Um pensamento perfurou seu crânio e invadiu seu cérebro. Sentiu-se tonto, dolorido. Em um momento estava nauseado, em outro, correu novamente para dentro da casa velha. Tropeçou, cambaleou, mas continuou em direção aonde achava que deveria ir. Quando chegou à porta do quarto que ainda não havia entrado, já sabia de tudo. Abriu e entrou.

Lá havia uma cama, um guarda-roupa e, mais importante, um espelho. O menino olhou-se nele e pode comprovar o que já sabia. Sua pele também havia apodrecido, o que restava era apenas um pouco do que já foi um dia. Sentiu vontade de chorar, mas as lágrimas não vieram.
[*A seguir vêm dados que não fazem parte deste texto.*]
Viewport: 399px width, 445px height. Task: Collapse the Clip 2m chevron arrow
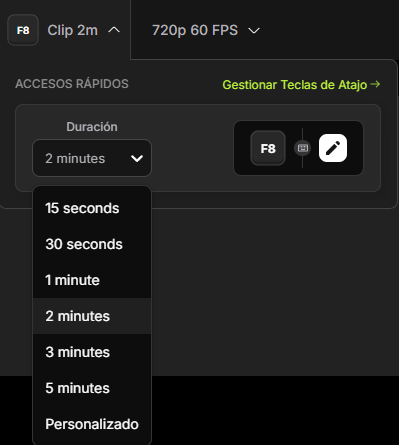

Na verdade, o que veio foi uma machadada certeira em seu ombro, fazendo-o ajoelhar-se no chão. Depois dessa veio outras, mas nenhuma causava-lhe uma verdadeira dor. Assim, caiu em sono profundo.

Quando acordou, já era fim de tarde. Levantou-se e foi em direção à saída, cambaleando. Desejava ir embora, libertar-se daquele lugar. Caminhou, enfim, para fora daquela casa.

Assim que chegou ao limiar da cerca virou-se e, de repente, vislumbrou pela primeira vez a velha casa.

Tema: Fantasmas / Assombração.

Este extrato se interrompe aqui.